Your instructions: Each line from the beginning of the data below through the line containing "隱私權政策 (252, 2364)" should be repeated exactly, please.

Input:
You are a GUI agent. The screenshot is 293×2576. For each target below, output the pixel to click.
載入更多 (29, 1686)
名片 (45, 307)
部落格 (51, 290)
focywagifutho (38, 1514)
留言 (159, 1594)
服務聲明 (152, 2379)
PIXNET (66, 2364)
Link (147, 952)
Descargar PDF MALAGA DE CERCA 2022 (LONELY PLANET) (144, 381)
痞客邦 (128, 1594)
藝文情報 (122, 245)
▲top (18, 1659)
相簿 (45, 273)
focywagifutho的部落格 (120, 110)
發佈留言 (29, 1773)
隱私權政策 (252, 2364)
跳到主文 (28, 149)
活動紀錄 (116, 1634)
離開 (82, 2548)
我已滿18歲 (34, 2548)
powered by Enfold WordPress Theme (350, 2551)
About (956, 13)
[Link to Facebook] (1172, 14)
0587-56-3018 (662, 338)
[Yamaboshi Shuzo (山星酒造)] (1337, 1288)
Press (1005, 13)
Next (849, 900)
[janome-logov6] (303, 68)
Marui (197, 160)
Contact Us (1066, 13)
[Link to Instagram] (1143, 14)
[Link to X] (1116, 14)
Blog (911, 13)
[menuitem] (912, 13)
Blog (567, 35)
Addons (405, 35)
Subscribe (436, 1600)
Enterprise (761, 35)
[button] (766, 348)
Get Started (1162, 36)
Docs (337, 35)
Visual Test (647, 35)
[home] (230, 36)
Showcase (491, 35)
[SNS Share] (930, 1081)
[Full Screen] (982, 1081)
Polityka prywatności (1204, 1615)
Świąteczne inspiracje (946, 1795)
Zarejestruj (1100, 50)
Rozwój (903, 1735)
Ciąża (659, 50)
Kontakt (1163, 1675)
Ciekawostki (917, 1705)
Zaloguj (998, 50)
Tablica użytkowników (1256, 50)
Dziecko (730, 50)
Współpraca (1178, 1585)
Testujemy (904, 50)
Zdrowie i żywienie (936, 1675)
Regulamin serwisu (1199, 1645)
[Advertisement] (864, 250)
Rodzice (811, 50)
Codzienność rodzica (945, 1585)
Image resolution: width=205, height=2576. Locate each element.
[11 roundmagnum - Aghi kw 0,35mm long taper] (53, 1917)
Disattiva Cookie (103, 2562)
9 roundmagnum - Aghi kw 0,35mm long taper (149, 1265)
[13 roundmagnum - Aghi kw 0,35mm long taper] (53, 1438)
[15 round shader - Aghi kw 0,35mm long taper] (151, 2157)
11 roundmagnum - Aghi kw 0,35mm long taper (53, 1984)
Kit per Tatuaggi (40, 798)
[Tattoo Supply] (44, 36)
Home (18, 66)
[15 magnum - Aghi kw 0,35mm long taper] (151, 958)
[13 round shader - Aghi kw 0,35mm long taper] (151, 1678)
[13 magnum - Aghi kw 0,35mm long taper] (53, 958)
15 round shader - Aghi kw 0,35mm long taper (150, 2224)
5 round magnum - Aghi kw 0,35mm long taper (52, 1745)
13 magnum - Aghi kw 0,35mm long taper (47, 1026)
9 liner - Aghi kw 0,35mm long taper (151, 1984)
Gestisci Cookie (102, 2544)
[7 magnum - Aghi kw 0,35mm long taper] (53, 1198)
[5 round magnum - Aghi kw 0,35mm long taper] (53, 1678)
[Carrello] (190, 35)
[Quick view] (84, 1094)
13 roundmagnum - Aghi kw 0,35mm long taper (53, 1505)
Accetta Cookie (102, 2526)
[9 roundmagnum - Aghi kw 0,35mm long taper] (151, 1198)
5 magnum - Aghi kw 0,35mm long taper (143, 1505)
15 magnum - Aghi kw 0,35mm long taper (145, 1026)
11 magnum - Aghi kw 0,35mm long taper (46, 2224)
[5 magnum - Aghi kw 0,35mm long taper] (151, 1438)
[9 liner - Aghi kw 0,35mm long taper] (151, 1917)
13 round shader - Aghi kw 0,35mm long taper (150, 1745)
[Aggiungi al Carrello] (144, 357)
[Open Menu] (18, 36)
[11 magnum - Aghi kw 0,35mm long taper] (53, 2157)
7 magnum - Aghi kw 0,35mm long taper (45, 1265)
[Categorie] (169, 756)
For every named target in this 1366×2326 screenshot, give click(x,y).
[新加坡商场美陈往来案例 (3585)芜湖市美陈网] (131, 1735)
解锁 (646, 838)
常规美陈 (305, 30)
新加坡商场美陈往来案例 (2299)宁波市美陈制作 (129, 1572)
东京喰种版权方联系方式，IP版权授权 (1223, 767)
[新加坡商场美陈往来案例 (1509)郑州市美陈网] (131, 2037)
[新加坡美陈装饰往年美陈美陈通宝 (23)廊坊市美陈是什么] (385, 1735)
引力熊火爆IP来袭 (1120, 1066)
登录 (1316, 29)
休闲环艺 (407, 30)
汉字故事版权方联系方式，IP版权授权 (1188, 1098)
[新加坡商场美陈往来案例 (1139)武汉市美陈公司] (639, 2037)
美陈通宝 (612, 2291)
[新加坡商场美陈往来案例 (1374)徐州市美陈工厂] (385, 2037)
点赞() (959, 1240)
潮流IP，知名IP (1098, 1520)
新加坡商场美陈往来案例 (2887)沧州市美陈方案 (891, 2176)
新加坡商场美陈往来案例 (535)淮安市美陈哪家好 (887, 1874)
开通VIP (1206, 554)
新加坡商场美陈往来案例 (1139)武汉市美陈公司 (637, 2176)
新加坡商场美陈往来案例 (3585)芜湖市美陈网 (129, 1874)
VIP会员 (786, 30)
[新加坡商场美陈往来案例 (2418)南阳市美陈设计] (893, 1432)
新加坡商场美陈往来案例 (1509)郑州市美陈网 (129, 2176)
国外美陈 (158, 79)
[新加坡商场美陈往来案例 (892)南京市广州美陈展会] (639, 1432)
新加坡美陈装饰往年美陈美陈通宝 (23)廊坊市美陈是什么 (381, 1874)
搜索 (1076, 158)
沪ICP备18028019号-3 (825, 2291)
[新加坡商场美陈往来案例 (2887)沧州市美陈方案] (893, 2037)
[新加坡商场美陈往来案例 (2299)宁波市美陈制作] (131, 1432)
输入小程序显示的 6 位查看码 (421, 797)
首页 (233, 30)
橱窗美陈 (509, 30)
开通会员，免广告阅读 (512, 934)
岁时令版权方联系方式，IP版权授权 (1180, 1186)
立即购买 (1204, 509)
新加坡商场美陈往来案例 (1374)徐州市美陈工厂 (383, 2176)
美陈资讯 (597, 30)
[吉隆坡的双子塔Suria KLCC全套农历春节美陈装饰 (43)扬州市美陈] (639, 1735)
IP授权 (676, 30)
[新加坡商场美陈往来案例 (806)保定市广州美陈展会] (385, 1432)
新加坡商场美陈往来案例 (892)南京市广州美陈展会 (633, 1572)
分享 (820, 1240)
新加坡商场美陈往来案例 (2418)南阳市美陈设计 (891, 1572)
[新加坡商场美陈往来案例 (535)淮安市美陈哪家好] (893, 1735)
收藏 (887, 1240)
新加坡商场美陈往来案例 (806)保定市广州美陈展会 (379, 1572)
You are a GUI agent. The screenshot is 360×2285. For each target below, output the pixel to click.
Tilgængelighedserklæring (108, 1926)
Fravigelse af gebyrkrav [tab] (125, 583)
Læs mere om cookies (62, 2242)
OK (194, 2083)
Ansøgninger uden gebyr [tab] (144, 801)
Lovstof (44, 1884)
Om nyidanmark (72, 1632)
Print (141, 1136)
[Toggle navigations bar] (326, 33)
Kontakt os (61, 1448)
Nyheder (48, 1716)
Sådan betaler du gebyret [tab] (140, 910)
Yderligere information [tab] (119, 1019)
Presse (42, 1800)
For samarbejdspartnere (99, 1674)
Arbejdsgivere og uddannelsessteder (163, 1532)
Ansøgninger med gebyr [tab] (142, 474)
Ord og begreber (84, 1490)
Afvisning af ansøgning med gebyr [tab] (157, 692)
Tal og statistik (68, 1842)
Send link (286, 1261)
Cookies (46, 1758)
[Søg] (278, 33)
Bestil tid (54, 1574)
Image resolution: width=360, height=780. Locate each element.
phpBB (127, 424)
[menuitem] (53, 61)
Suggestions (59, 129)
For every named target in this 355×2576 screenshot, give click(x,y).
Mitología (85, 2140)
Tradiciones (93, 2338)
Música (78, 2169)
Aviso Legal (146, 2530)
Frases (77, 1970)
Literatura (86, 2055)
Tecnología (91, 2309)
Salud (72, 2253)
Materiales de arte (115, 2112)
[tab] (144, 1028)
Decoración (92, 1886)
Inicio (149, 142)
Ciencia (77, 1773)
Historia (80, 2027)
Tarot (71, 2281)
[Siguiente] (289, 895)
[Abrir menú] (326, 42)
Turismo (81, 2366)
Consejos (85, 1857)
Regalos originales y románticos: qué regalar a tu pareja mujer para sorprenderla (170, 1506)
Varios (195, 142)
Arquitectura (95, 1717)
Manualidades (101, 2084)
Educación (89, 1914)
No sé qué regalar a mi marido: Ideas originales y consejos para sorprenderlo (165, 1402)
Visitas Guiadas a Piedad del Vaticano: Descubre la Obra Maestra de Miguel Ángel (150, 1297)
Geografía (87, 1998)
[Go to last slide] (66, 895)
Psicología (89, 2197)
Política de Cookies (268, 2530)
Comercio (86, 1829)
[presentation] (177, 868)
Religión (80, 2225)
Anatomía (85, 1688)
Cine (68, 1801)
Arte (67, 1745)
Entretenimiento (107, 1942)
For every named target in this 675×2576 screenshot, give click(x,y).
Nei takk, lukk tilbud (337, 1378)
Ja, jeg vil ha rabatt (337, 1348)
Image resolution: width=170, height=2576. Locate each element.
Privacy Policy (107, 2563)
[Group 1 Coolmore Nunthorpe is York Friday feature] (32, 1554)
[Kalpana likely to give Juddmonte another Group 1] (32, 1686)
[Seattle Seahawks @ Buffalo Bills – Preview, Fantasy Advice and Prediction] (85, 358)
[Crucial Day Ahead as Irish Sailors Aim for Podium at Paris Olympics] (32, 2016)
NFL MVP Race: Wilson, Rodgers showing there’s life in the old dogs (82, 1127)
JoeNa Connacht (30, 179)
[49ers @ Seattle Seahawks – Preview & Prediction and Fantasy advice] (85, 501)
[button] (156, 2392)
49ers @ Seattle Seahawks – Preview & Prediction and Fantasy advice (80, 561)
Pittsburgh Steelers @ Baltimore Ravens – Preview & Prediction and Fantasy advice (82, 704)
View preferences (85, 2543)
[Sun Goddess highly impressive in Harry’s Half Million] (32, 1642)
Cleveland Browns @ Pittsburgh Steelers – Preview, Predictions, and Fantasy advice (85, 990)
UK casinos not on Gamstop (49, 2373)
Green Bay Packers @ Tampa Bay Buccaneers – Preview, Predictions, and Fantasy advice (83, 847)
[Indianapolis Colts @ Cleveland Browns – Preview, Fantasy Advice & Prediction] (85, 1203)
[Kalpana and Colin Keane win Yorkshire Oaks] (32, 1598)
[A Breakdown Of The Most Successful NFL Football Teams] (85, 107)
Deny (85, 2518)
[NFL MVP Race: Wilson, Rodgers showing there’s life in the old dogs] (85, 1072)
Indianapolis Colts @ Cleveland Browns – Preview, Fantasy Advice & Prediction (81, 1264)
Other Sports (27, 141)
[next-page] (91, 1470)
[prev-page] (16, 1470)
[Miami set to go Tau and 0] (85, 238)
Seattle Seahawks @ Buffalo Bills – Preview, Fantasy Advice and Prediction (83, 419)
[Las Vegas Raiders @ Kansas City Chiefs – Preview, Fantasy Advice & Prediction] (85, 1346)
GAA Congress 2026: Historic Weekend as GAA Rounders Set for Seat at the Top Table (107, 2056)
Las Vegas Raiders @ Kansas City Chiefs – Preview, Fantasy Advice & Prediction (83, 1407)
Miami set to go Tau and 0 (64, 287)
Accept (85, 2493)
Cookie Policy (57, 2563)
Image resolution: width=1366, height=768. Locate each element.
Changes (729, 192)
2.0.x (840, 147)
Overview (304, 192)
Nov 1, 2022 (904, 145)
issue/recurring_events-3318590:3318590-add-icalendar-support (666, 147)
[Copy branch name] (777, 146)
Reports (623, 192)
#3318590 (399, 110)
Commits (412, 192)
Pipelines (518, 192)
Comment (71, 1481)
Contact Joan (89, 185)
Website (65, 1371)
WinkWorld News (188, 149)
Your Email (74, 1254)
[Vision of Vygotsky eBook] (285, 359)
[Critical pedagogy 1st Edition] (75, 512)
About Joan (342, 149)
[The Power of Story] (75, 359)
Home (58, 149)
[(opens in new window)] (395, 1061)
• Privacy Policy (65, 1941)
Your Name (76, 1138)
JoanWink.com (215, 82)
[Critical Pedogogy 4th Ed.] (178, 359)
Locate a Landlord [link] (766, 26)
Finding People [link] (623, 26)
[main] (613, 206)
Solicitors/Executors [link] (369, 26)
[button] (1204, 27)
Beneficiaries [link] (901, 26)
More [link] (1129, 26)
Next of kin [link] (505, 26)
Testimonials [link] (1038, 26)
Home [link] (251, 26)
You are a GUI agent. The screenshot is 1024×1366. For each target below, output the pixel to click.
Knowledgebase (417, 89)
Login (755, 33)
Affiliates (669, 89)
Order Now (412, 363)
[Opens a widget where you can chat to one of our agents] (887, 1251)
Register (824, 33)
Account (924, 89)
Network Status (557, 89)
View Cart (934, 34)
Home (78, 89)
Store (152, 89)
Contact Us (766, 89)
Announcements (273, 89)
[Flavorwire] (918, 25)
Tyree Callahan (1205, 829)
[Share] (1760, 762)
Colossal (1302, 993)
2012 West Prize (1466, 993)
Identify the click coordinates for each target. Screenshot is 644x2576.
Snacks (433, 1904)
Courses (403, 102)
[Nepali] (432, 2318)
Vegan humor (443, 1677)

Expected output:
You are a GUI agent. The screenshot is 293×2576. For each target below, output the pixel to click.
載入更多 (29, 1686)
名片 (45, 307)
部落格 (51, 290)
focywagifutho (38, 1514)
留言 (159, 1594)
服務聲明 (152, 2379)
PIXNET (66, 2364)
Link (147, 952)
Descargar PDF MALAGA DE CERCA 2022 (LONELY PLANET) (144, 381)
痞客邦 (128, 1594)
藝文情報 (122, 245)
▲top (18, 1659)
相簿 (45, 273)
focywagifutho的部落格 (120, 110)
發佈留言 (29, 1773)
隱私權政策 (252, 2364)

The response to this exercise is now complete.